> _Exercise material_:

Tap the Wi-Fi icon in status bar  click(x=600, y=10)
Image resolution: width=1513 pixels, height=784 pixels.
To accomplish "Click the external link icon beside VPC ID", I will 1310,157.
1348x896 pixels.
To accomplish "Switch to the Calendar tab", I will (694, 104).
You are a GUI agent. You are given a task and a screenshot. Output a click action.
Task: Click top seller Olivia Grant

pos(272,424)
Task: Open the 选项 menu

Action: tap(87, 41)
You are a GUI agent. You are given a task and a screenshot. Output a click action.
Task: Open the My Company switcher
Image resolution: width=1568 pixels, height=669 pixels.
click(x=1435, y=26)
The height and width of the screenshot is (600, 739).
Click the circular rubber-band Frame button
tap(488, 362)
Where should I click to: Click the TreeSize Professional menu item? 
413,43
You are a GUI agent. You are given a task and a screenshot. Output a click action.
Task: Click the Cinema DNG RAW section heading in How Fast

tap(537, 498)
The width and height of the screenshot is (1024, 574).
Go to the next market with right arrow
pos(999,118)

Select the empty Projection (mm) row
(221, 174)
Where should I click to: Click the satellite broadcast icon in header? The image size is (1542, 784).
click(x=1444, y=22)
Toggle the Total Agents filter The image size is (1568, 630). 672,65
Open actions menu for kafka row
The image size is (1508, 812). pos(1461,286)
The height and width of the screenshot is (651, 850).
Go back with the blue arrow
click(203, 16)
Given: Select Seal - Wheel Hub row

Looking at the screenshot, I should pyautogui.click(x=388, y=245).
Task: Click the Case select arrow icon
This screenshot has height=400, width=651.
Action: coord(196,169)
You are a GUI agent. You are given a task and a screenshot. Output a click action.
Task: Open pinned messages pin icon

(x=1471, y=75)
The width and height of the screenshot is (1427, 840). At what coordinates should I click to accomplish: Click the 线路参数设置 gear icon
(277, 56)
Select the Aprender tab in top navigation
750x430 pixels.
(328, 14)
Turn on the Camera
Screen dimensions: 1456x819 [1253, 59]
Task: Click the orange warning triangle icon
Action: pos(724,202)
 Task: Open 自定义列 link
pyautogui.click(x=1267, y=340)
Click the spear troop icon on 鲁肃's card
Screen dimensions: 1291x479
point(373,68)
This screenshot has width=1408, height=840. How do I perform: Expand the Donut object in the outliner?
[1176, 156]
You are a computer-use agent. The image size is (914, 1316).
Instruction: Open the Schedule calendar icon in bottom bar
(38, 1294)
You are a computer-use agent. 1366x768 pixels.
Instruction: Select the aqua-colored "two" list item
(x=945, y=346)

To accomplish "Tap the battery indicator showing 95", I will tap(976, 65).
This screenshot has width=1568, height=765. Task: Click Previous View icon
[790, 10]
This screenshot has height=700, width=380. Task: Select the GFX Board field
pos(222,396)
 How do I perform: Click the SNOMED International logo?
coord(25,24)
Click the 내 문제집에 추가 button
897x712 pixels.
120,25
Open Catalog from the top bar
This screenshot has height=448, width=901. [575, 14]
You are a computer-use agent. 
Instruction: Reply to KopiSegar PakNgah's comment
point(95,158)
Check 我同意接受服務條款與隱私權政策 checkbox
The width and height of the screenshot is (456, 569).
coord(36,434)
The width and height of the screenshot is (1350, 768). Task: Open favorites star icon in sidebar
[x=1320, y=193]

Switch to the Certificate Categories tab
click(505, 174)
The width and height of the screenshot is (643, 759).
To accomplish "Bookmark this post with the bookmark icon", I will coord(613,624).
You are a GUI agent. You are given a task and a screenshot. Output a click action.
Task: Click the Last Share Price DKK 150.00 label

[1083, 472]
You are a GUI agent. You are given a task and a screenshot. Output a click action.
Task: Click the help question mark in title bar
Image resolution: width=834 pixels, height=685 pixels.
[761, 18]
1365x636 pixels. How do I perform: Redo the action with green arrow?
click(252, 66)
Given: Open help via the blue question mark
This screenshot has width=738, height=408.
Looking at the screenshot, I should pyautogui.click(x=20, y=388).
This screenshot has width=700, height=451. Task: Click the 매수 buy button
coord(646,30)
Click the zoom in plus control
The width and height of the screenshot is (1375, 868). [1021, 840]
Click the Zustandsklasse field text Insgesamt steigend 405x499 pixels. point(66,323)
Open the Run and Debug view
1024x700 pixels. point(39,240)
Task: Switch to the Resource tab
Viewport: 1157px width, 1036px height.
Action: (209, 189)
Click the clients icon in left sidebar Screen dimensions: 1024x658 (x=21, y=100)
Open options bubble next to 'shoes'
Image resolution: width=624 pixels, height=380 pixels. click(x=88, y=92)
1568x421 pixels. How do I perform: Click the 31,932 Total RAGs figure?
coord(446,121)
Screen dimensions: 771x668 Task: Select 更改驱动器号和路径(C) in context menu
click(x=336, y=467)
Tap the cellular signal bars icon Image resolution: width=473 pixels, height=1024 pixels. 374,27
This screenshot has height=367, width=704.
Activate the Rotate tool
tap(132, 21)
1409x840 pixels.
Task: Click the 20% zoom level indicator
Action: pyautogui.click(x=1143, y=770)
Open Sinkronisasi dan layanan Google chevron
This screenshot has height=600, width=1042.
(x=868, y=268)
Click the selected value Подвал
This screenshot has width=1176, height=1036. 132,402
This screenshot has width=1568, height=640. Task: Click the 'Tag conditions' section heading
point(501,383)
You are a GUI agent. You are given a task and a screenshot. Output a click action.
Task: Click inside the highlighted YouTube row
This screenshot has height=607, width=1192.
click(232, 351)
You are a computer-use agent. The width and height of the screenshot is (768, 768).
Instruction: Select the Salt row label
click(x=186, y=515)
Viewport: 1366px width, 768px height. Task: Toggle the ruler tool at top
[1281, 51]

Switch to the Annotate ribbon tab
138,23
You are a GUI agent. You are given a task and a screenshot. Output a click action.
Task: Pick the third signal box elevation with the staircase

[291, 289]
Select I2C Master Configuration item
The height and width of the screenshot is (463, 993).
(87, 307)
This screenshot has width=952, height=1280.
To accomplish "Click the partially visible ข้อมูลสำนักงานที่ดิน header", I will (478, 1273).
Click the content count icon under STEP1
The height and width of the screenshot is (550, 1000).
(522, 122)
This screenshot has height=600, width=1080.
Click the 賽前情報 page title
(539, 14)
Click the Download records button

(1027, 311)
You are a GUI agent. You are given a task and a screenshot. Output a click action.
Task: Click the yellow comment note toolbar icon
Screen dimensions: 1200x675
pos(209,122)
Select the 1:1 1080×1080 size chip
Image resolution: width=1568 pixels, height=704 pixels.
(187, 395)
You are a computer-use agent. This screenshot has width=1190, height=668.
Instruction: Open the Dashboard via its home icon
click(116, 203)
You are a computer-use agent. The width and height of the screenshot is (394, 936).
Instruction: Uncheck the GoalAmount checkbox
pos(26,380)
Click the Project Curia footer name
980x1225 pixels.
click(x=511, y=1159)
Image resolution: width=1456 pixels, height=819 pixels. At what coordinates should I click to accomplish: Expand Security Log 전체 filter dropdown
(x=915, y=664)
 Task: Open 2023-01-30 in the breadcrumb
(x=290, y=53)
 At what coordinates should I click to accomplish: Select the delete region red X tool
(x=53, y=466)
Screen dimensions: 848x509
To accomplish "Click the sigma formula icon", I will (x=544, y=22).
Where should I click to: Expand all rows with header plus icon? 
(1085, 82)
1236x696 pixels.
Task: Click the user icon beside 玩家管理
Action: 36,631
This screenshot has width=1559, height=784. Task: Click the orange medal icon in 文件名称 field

> _Exercise brief_: Reproduce every one of the lines above, unchanged.

> _Answer for this exercise_:
Tap the Wi-Fi icon in status bar  click(x=600, y=10)
Image resolution: width=1513 pixels, height=784 pixels.
To accomplish "Click the external link icon beside VPC ID", I will 1310,157.
1348x896 pixels.
To accomplish "Switch to the Calendar tab", I will (694, 104).
You are a GUI agent. You are given a task and a screenshot. Output a click action.
Task: Click top seller Olivia Grant

pos(272,424)
Task: Open the 选项 menu

Action: tap(87, 41)
You are a GUI agent. You are given a task and a screenshot. Output a click action.
Task: Open the My Company switcher
Image resolution: width=1568 pixels, height=669 pixels.
click(x=1435, y=26)
The height and width of the screenshot is (600, 739).
Click the circular rubber-band Frame button
tap(488, 362)
Where should I click to: Click the TreeSize Professional menu item? 
413,43
You are a GUI agent. You are given a task and a screenshot. Output a click action.
Task: Click the Cinema DNG RAW section heading in How Fast

tap(537, 498)
The width and height of the screenshot is (1024, 574).
Go to the next market with right arrow
pos(999,118)

Select the empty Projection (mm) row
(221, 174)
Where should I click to: Click the satellite broadcast icon in header? The image size is (1542, 784).
click(x=1444, y=22)
Toggle the Total Agents filter The image size is (1568, 630). 672,65
Open actions menu for kafka row
The image size is (1508, 812). pos(1461,286)
The height and width of the screenshot is (651, 850).
Go back with the blue arrow
click(203, 16)
Given: Select Seal - Wheel Hub row

Looking at the screenshot, I should pyautogui.click(x=388, y=245).
Task: Click the Case select arrow icon
This screenshot has height=400, width=651.
Action: coord(196,169)
You are a GUI agent. You are given a task and a screenshot. Output a click action.
Task: Open pinned messages pin icon

(x=1471, y=75)
The width and height of the screenshot is (1427, 840). At what coordinates should I click to accomplish: Click the 线路参数设置 gear icon
(277, 56)
Select the Aprender tab in top navigation
750x430 pixels.
(328, 14)
Turn on the Camera
Screen dimensions: 1456x819 [1253, 59]
Task: Click the orange warning triangle icon
Action: pos(724,202)
 Task: Open 自定义列 link
pyautogui.click(x=1267, y=340)
Click the spear troop icon on 鲁肃's card
Screen dimensions: 1291x479
point(373,68)
This screenshot has width=1408, height=840. How do I perform: Expand the Donut object in the outliner?
[1176, 156]
You are a computer-use agent. The image size is (914, 1316).
Instruction: Open the Schedule calendar icon in bottom bar
(38, 1294)
You are a computer-use agent. 1366x768 pixels.
Instruction: Select the aqua-colored "two" list item
(x=945, y=346)

To accomplish "Tap the battery indicator showing 95", I will tap(976, 65).
This screenshot has width=1568, height=765. Task: Click Previous View icon
[790, 10]
This screenshot has height=700, width=380. Task: Select the GFX Board field
pos(222,396)
 How do I perform: Click the SNOMED International logo?
coord(25,24)
Click the 내 문제집에 추가 button
897x712 pixels.
120,25
Open Catalog from the top bar
This screenshot has height=448, width=901. [575, 14]
You are a computer-use agent. 
Instruction: Reply to KopiSegar PakNgah's comment
point(95,158)
Check 我同意接受服務條款與隱私權政策 checkbox
The width and height of the screenshot is (456, 569).
coord(36,434)
The width and height of the screenshot is (1350, 768). Task: Open favorites star icon in sidebar
[x=1320, y=193]

Switch to the Certificate Categories tab
click(505, 174)
The width and height of the screenshot is (643, 759).
To accomplish "Bookmark this post with the bookmark icon", I will coord(613,624).
You are a GUI agent. You are given a task and a screenshot. Output a click action.
Task: Click the Last Share Price DKK 150.00 label

[1083, 472]
You are a GUI agent. You are given a task and a screenshot. Output a click action.
Task: Click the help question mark in title bar
Image resolution: width=834 pixels, height=685 pixels.
[761, 18]
1365x636 pixels. How do I perform: Redo the action with green arrow?
click(252, 66)
Given: Open help via the blue question mark
This screenshot has width=738, height=408.
Looking at the screenshot, I should pyautogui.click(x=20, y=388).
This screenshot has width=700, height=451. Task: Click the 매수 buy button
coord(646,30)
Click the zoom in plus control
The width and height of the screenshot is (1375, 868). [1021, 840]
Click the Zustandsklasse field text Insgesamt steigend 405x499 pixels. point(66,323)
Open the Run and Debug view
1024x700 pixels. point(39,240)
Task: Switch to the Resource tab
Viewport: 1157px width, 1036px height.
Action: (209, 189)
Click the clients icon in left sidebar Screen dimensions: 1024x658 (x=21, y=100)
Open options bubble next to 'shoes'
Image resolution: width=624 pixels, height=380 pixels. click(x=88, y=92)
1568x421 pixels. How do I perform: Click the 31,932 Total RAGs figure?
coord(446,121)
Screen dimensions: 771x668 Task: Select 更改驱动器号和路径(C) in context menu
click(x=336, y=467)
Tap the cellular signal bars icon Image resolution: width=473 pixels, height=1024 pixels. 374,27
This screenshot has height=367, width=704.
Activate the Rotate tool
tap(132, 21)
1409x840 pixels.
Task: Click the 20% zoom level indicator
Action: pyautogui.click(x=1143, y=770)
Open Sinkronisasi dan layanan Google chevron
This screenshot has height=600, width=1042.
(x=868, y=268)
Click the selected value Подвал
This screenshot has width=1176, height=1036. 132,402
This screenshot has width=1568, height=640. Task: Click the 'Tag conditions' section heading
point(501,383)
You are a GUI agent. You are given a task and a screenshot. Output a click action.
Task: Click inside the highlighted YouTube row
This screenshot has height=607, width=1192.
click(232, 351)
You are a computer-use agent. The width and height of the screenshot is (768, 768).
Instruction: Select the Salt row label
click(x=186, y=515)
Viewport: 1366px width, 768px height. Task: Toggle the ruler tool at top
[1281, 51]

Switch to the Annotate ribbon tab
138,23
You are a GUI agent. You are given a task and a screenshot. Output a click action.
Task: Pick the third signal box elevation with the staircase

[291, 289]
Select I2C Master Configuration item
The height and width of the screenshot is (463, 993).
(87, 307)
This screenshot has width=952, height=1280.
To accomplish "Click the partially visible ข้อมูลสำนักงานที่ดิน header", I will (478, 1273).
Click the content count icon under STEP1
The height and width of the screenshot is (550, 1000).
(522, 122)
This screenshot has height=600, width=1080.
Click the 賽前情報 page title
(539, 14)
Click the Download records button

(1027, 311)
You are a GUI agent. You are given a task and a screenshot. Output a click action.
Task: Click the yellow comment note toolbar icon
Screen dimensions: 1200x675
pos(209,122)
Select the 1:1 1080×1080 size chip
Image resolution: width=1568 pixels, height=704 pixels.
(187, 395)
You are a computer-use agent. This screenshot has width=1190, height=668.
Instruction: Open the Dashboard via its home icon
click(116, 203)
You are a computer-use agent. The width and height of the screenshot is (394, 936).
Instruction: Uncheck the GoalAmount checkbox
pos(26,380)
Click the Project Curia footer name
980x1225 pixels.
click(x=511, y=1159)
Image resolution: width=1456 pixels, height=819 pixels. At what coordinates should I click to accomplish: Expand Security Log 전체 filter dropdown
(x=915, y=664)
 Task: Open 2023-01-30 in the breadcrumb
(x=290, y=53)
 At what coordinates should I click to accomplish: Select the delete region red X tool
(x=53, y=466)
Screen dimensions: 848x509
To accomplish "Click the sigma formula icon", I will (x=544, y=22).
Where should I click to: Expand all rows with header plus icon? 
(1085, 82)
1236x696 pixels.
Task: Click the user icon beside 玩家管理
Action: 36,631
This screenshot has width=1559, height=784. Task: Click the orange medal icon in 文件名称 field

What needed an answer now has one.